Write out the data word for word, taking care that no picture is carried over.

= Beginning of Section =

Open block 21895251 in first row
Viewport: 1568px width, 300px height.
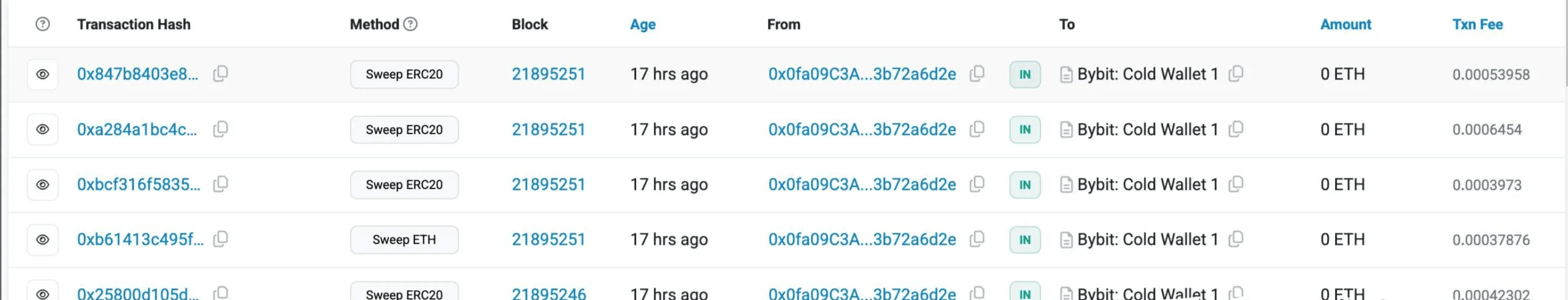click(549, 74)
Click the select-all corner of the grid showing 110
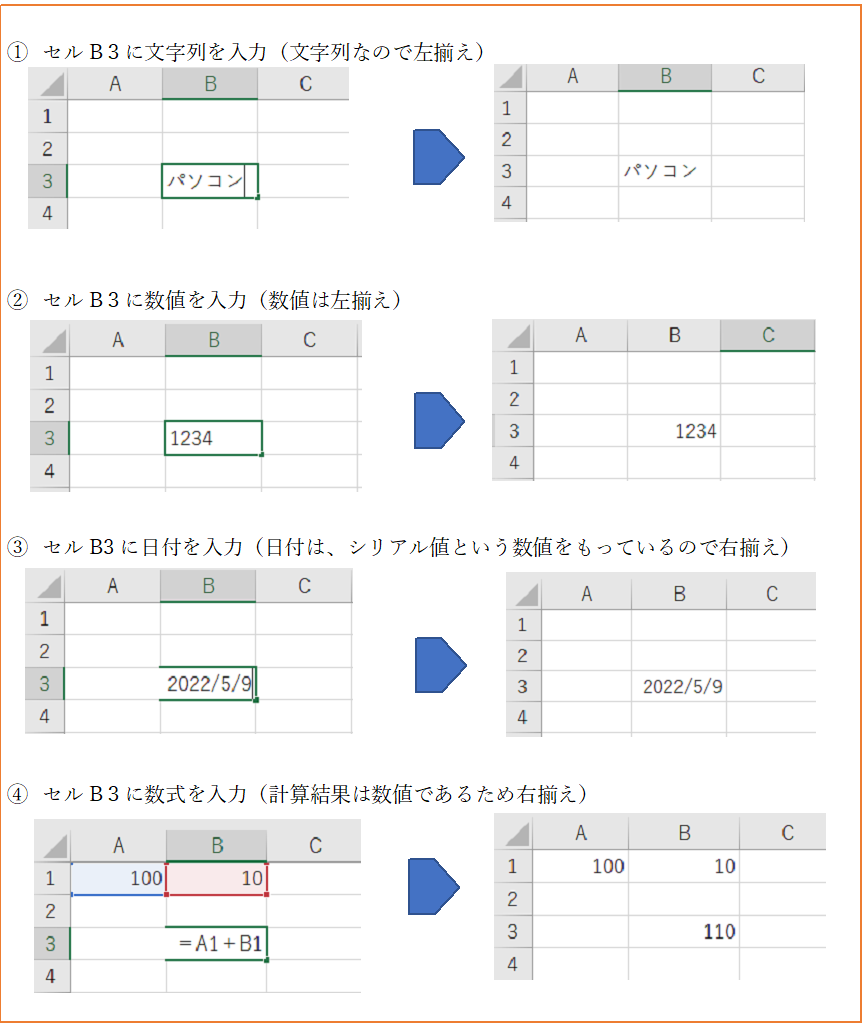Image resolution: width=865 pixels, height=1025 pixels. pos(513,834)
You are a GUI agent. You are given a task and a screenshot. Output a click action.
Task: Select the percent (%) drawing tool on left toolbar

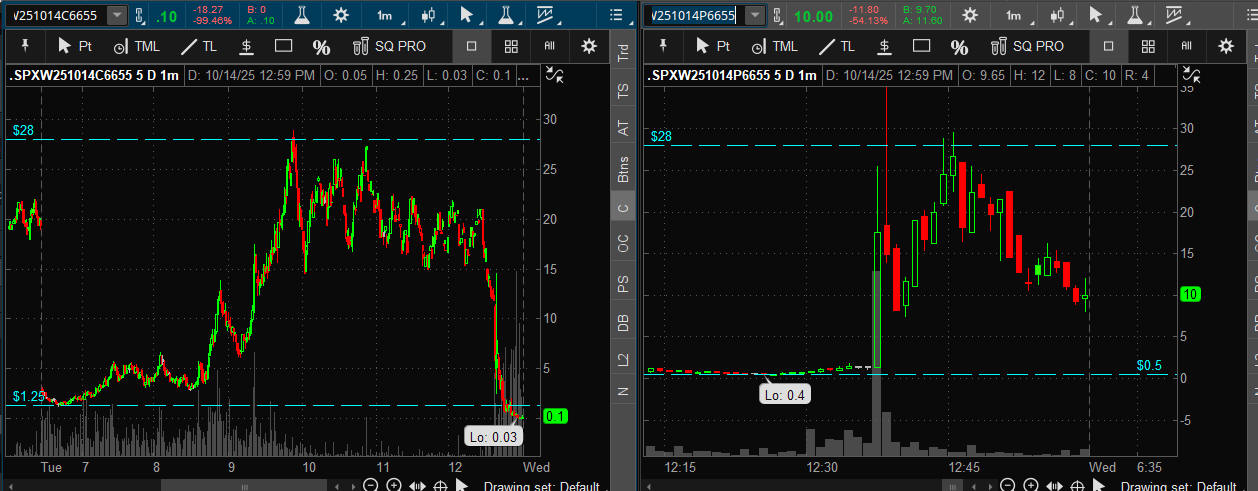click(321, 47)
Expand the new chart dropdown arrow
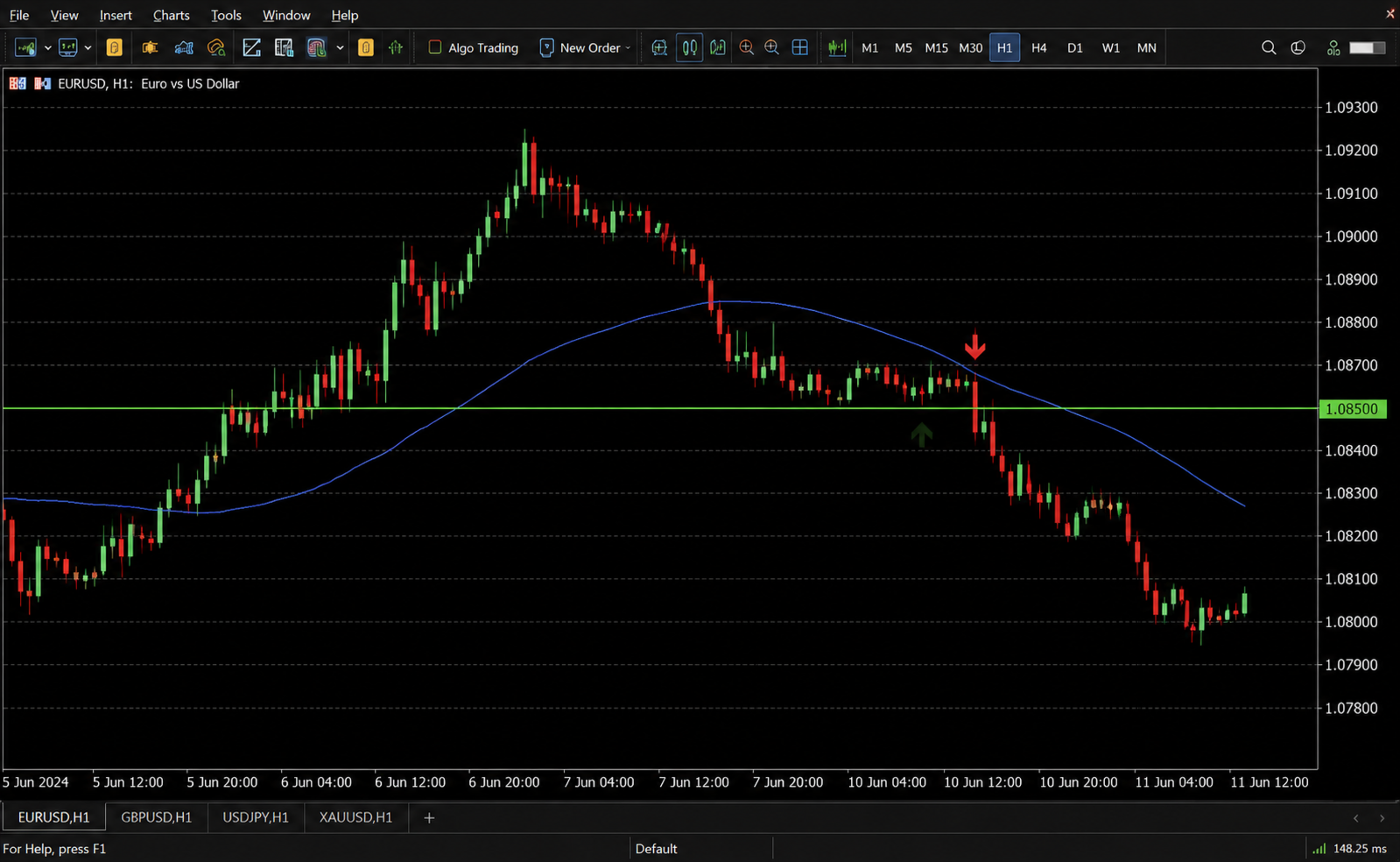The image size is (1400, 862). tap(47, 48)
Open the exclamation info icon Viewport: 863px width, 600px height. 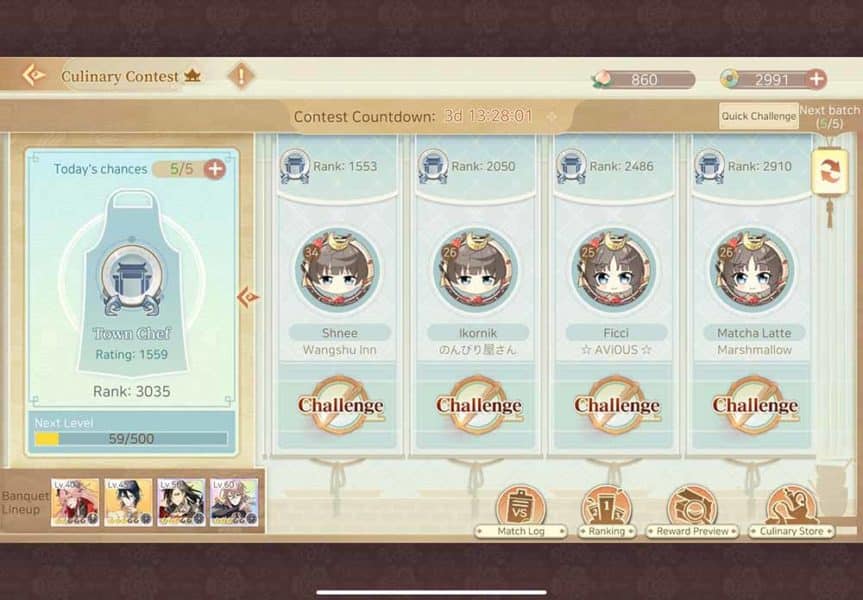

= End of Section =

Response box ->
Open block 21895251 in first row
Viewport: 1568px width, 300px height.
click(549, 74)
Click the select-all corner of the grid showing 110
Image resolution: width=865 pixels, height=1025 pixels. pos(513,834)
You are a GUI agent. You are given a task and a screenshot. Output a click action.
Task: Select the percent (%) drawing tool on left toolbar

click(321, 47)
Expand the new chart dropdown arrow
The image size is (1400, 862). tap(47, 48)
Open the exclamation info icon Viewport: 863px width, 600px height. 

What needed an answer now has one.